Stephanie Wrobel’s debut novel, The Recovery of Rose Gold (called Darling Rose Gold in other regions), explores the twisted co-dependent relationship between mother and daughter that develops as a result of the mother’s Munchausen Syndrome by Proxy. Penguin Books Australia was kind enough to send me a copy for review.
It has all the hallmarks of a pacy thriller, but I tell you what, it’s refreshing to read one that doesn’t revolve around dead bodies and bloodshed. The Recovery of Rose Gold isn’t a “whodunnit”, but a sinister cat-and-mouse game of power and control.

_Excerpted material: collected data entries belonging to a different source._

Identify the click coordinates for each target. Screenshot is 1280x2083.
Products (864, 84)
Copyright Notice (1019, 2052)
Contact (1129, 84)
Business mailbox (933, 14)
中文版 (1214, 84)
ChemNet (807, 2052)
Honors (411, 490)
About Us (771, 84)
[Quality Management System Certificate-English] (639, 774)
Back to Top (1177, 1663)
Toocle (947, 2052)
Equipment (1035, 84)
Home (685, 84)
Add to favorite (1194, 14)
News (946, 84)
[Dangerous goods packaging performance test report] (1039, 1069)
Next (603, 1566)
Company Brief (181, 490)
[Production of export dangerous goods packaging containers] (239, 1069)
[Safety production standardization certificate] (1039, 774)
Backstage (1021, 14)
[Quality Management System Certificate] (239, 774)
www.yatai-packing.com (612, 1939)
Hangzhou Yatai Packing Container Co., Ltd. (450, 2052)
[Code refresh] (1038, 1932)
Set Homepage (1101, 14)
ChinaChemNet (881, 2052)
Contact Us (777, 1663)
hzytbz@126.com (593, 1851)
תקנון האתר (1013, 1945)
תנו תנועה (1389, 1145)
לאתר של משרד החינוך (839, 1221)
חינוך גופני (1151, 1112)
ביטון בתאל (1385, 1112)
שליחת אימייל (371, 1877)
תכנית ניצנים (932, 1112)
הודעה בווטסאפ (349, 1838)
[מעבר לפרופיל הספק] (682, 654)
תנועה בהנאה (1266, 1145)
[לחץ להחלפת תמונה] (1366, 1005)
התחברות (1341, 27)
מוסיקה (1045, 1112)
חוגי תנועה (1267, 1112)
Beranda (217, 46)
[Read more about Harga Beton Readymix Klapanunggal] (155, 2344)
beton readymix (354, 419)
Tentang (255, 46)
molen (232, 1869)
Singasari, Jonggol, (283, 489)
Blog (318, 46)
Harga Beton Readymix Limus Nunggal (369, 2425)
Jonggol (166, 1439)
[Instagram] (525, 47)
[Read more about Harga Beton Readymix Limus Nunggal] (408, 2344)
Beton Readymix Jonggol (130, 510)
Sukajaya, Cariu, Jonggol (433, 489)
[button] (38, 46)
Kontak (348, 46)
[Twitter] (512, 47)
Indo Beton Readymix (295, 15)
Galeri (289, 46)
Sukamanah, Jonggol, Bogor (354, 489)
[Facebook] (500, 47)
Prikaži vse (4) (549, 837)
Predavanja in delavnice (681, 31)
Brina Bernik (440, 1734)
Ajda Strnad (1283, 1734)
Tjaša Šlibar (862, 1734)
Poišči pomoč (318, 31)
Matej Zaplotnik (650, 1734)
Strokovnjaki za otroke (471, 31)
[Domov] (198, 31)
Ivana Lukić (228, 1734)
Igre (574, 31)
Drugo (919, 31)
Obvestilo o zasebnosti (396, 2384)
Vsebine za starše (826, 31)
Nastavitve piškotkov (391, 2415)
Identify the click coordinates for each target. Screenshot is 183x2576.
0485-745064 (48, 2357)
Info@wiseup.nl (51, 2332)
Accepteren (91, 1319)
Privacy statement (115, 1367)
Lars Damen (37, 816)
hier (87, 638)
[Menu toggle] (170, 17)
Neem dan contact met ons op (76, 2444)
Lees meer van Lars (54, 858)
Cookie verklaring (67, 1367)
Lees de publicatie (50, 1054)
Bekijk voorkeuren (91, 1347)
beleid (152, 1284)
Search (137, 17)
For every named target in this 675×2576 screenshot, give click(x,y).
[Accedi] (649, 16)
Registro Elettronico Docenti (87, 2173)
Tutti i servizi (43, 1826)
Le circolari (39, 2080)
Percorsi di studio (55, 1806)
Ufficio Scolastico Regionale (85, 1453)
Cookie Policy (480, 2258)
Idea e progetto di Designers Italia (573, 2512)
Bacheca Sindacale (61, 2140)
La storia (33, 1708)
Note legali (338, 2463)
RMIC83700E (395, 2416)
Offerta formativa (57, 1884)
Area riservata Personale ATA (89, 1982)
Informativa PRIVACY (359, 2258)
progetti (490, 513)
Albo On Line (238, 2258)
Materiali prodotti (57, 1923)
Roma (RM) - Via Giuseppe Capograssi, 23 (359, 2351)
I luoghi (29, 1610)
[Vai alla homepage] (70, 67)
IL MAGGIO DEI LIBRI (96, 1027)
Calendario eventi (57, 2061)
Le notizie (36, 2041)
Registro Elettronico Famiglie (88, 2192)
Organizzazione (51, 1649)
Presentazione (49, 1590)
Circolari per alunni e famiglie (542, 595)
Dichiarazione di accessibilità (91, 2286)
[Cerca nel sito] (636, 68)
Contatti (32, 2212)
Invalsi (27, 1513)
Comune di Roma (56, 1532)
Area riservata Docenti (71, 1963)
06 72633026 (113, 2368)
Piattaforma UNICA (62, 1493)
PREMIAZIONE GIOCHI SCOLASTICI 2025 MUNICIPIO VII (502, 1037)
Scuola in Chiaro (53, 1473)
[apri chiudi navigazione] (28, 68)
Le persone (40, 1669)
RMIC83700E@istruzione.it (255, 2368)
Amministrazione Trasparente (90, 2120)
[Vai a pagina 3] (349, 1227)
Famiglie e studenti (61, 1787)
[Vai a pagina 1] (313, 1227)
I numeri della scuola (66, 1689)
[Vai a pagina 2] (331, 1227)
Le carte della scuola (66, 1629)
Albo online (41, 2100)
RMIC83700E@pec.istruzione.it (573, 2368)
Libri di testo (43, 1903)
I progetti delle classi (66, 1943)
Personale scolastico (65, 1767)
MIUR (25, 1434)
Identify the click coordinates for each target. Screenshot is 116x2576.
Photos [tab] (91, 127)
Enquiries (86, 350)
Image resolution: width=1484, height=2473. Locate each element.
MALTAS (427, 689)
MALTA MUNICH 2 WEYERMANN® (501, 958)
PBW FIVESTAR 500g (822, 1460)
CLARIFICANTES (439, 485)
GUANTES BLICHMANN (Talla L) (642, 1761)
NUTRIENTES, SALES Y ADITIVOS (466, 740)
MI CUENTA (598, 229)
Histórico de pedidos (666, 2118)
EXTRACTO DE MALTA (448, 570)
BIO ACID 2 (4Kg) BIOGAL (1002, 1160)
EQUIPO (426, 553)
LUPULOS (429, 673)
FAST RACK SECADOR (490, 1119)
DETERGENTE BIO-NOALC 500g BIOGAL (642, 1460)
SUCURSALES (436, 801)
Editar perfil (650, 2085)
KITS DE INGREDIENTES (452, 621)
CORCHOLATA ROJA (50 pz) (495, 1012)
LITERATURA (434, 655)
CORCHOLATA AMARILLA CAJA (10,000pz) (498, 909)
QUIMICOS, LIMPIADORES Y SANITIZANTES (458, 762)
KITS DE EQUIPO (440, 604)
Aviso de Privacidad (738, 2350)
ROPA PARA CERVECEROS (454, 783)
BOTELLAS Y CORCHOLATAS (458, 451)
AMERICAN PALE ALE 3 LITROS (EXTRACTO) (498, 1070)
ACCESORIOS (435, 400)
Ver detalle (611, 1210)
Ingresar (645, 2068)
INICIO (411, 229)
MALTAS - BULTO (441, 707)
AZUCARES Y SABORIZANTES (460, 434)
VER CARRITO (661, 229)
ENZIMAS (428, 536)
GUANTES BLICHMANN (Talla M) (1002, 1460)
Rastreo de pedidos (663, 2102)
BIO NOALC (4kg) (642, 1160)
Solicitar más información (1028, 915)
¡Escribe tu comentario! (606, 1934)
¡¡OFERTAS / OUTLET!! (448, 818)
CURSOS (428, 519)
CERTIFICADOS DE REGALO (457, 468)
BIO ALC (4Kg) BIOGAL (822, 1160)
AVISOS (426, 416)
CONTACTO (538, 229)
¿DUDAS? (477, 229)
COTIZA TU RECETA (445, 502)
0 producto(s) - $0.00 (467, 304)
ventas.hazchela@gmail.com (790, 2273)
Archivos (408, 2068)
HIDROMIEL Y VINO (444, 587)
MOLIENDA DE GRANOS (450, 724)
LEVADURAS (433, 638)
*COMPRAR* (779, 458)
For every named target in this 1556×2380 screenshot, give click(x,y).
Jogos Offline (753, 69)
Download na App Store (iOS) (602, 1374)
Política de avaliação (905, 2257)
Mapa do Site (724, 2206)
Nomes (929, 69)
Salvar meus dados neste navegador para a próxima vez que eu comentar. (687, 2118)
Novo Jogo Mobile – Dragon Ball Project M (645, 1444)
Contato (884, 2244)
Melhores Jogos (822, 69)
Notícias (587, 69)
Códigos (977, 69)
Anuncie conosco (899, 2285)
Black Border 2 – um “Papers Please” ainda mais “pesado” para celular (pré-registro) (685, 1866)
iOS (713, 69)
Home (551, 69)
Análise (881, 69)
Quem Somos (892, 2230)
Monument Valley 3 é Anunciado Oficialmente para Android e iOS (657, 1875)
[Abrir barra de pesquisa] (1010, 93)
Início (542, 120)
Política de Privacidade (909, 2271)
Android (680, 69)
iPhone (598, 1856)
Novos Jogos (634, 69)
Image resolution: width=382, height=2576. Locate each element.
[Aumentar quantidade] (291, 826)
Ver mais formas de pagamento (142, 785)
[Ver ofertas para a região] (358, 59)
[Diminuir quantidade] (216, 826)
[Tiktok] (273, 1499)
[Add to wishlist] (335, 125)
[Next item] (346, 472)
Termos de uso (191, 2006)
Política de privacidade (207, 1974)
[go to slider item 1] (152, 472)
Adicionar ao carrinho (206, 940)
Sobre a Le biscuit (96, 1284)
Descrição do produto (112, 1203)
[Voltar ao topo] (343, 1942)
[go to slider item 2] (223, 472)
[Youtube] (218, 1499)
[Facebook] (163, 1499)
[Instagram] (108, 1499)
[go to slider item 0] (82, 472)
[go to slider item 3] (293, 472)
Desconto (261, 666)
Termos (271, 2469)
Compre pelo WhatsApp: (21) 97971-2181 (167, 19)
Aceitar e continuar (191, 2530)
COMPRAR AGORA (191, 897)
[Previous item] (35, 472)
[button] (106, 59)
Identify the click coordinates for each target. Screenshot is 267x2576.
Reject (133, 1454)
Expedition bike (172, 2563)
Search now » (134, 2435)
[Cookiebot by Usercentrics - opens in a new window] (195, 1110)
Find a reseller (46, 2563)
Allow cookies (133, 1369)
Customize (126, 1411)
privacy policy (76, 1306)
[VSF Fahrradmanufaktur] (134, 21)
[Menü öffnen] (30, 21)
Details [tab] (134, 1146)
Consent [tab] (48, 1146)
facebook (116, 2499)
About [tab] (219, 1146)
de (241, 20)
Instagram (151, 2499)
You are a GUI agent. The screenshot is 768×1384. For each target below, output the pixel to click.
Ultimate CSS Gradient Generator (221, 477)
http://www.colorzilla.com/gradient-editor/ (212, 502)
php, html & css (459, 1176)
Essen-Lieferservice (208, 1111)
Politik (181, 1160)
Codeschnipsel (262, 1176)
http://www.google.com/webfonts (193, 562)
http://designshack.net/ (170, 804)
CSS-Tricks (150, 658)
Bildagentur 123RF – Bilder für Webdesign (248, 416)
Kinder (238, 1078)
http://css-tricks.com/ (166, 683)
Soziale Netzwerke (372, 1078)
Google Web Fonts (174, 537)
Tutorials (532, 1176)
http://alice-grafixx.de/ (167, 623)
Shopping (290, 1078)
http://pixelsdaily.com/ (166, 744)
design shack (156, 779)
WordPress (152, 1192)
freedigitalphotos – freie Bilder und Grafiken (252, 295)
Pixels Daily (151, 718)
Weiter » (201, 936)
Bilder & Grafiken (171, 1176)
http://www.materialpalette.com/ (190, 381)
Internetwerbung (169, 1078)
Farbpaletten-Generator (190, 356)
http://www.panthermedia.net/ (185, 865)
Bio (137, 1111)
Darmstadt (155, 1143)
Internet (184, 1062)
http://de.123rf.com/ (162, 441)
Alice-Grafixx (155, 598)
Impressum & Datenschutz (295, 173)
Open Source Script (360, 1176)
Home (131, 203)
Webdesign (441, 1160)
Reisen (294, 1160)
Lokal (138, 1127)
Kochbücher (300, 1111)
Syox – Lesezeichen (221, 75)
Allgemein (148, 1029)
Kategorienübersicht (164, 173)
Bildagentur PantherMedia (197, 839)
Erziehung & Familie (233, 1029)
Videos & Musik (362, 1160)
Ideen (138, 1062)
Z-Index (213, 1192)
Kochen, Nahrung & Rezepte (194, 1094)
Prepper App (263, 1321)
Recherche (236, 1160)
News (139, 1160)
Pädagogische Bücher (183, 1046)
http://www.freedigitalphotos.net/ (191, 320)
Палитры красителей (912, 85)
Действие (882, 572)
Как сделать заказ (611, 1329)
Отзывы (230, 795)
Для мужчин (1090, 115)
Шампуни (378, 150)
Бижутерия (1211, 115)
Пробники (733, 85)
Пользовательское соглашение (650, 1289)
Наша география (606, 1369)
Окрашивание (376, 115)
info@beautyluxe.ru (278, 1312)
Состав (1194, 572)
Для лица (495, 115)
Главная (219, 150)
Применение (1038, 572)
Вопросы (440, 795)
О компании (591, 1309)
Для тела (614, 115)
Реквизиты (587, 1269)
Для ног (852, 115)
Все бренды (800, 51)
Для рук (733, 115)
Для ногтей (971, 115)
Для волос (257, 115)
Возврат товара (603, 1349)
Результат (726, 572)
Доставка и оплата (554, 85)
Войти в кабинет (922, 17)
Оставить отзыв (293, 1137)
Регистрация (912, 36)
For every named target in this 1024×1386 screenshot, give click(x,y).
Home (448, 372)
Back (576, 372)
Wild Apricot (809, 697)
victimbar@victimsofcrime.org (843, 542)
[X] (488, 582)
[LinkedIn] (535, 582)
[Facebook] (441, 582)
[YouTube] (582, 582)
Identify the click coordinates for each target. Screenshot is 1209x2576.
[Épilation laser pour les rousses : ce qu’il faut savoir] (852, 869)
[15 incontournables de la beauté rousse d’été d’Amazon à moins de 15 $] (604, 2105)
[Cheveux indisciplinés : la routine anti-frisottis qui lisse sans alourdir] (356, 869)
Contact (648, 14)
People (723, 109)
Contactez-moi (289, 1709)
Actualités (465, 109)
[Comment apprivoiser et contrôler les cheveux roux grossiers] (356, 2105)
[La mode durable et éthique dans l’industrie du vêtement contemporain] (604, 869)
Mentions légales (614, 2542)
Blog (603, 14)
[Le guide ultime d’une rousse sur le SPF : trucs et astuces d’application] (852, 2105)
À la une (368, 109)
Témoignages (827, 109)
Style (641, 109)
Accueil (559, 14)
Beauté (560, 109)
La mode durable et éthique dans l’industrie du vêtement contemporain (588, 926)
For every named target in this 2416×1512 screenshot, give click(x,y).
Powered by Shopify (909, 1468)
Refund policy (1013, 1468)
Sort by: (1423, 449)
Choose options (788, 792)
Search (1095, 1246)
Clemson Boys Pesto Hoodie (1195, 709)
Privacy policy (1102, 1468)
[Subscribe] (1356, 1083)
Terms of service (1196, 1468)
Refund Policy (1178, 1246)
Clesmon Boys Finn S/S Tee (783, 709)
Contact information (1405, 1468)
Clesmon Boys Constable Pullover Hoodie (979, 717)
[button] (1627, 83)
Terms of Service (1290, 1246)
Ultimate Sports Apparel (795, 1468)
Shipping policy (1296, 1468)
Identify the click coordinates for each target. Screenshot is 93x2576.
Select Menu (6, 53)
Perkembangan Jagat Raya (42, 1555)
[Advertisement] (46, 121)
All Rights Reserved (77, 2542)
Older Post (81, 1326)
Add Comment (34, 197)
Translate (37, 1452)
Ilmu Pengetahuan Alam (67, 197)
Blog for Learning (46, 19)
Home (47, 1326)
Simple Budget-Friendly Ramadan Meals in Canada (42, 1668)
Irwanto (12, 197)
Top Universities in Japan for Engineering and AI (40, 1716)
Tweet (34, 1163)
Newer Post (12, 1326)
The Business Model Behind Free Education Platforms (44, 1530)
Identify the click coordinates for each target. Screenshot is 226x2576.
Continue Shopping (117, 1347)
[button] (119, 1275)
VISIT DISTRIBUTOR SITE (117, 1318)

MSBP is a relatively rare psychological condition, and as a premise for a thriller it’s fresh and fascinating. The story begins where most thrillers might end: with the mother, Patty, being released from prison and her daughter/victim, Rose Gold, accepting her back into her life in an apparent attempt at reconciliation.
The story is told through their alternating perspectives, with Patty depicting the events of the present, and Rose Gold’s account of the past – the two, naturally, meet at the end when “all is revealed”.
I would caution readers against reading this as a realistic portrayal of MSBP (the attempt at drawing linear causation for Patty’s condition is over-simplified at best), nor should it be read as a direct fictionalisation of the real-life case of Gypsy Rose Blanchard. Still, it’s satisfying and compelling without being hackneyed or overwrought.